Google released emergency Chrome updates in March 2026 to patch two zero-day vulnerabilities under active exploitation. CVE-2026-3909 targets Skia’s graphics library, while CVE-2026-3910 exploits the V8 JavaScript engine. Both vulnerabilities affect 3 billion Chrome users worldwide and carry CVSS scores of 8.8. CISA added both to its Known Exploited Vulnerabilities catalog on March 13, mandating federal agencies to patch by March 27. If you’re running Chrome, update to version 146.0.7680.80 immediately—attackers are already using these exploits.
Why These Vulnerabilities Matter
The attack vector is disturbingly simple: visit a malicious webpage, and the exploit triggers. No additional user interaction required. CVE-2026-3909 enables out-of-bounds memory writes through Skia, Google’s 2D graphics library that handles text rendering, shapes, images, and UI elements across Chrome, Android, and Flutter. When an attacker crafts an HTML page to exploit this flaw, they can corrupt memory and potentially achieve remote code execution.
CVE-2026-3910 targets V8, the JavaScript engine powering Chrome, Node.js, and Deno. This type confusion vulnerability allows arbitrary code execution inside the browser sandbox. V8 uses Just-In-Time (JIT) compilation to optimize JavaScript performance by making assumptions about data types. When attackers poison V8’s inline cache with crafted JavaScript—often using Proxy or WeakMap objects—the engine misinterprets object types, treating a number as an array or vice versa. This triggers heap buffer overflows and creates conditions for code execution.
V8 and Skia: Chrome’s Recurring Weak Points
V8 vulnerabilities accounted for 50% of Chrome’s zero-days in 2025—four out of eight total. Google patched CVE-2025-2783 (a sandbox escape used in espionage against Russian targets), CVE-2025-4664 (account hijacking), CVE-2025-5419 and CVE-2025-6558 (code execution), CVE-2025-10585 (type confusion), and CVE-2025-13223. Now in Q1 2026, we’re already at two zero-days, putting Chrome on pace to match or exceed 2025’s total.
The root cause is architectural. Both V8 and Skia are written in C++, a language without memory safety guarantees. Chrome’s codebase spans 10+ million lines of C++, and memory corruption bugs account for 70% of Chrome vulnerabilities. V8’s JIT compilation adds complexity: performance optimizations require type assumptions, and those assumptions create attack opportunities. Skia handles untrusted web content constantly, processing images and graphics from any webpage a user visits.
Government Response and Industry Implications
CISA’s addition of CVE-2026-3909 and CVE-2026-3910 to the KEV catalog signals the severity of these threats. Under Binding Operational Directive (BOD) 22-01, federal agencies must remediate by March 27, 2026. This isn’t bureaucratic theater—CISA only adds vulnerabilities with confirmed active exploitation that pose significant risk to federal networks.
The broader 2025 zero-day landscape saw 90 vulnerabilities exploited in-the-wild across all products, down from 100 in 2023 but up from 78 in 2024. While browser exploitation decreased overall, browsers remain critical infrastructure. Three billion Chrome users represent a massive attack surface, and the trend shows attackers targeting core browser components like V8 and Skia with increasing sophistication.
What You Need to Do
Update Chrome immediately. Navigate to chrome://settings/help to verify you’re running version 146.0.7680.80 or later. Restart your browser after the update completes. If you use Chromium-based browsers like Microsoft Edge, Opera, or Brave, update those as well—they inherit Chromium vulnerabilities.

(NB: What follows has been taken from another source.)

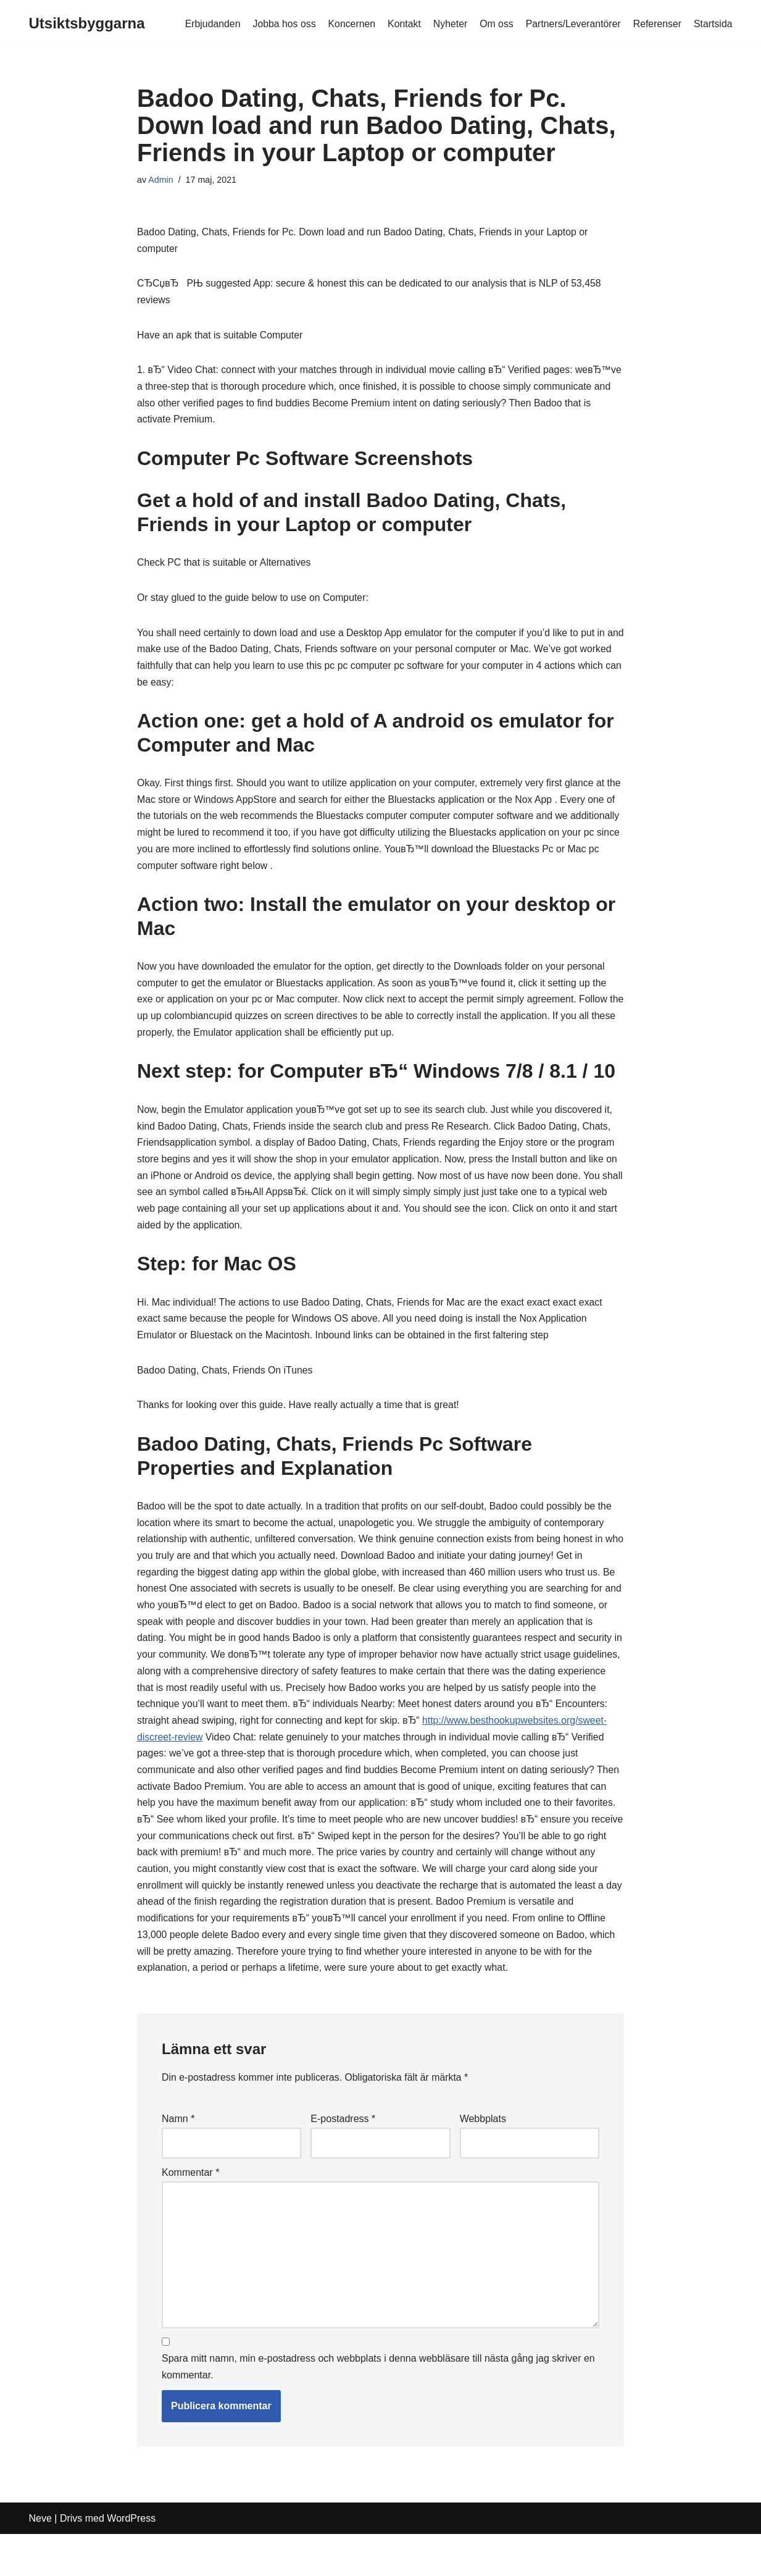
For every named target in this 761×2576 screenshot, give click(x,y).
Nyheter (447, 24)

Organizations should deploy this update across all endpoints before CISA’s March 27 deadline. The emergency patch also includes 26 additional security fixes affecting WebGL, WebRTC, Blink, ANGLE, CSS, PDFium, and the Network stack, demonstrating the breadth of Chrome’s attack surface.
For developers, this is a reminder that browser security is everyone’s problem. Don’t rely solely on browser sandboxes for application security—implement defense-in-depth strategies. Monitor Chrome security bulletins and understand the browser security model. When Google releases emergency patches for actively exploited vulnerabilities, deployment speed matters.
The Memory Safety Question
Google is exploring Rust for new Chrome components, and the industry is slowly acknowledging that memory-safe languages could prevent 70% of current vulnerabilities. But rewriting 10 million lines of C++ isn’t practical in the short term. The hybrid approach—new code in Rust, legacy code in C++—is pragmatic but incomplete. Memory-safe browsers remain years away.
Until then, the zero-day arms race continues. V8 and Skia will remain targets because they’re complex, written in C++, and fundamental to how browsers work. Active exploitation is the new normal. Browser updates aren’t optional—they’re critical infrastructure maintenance.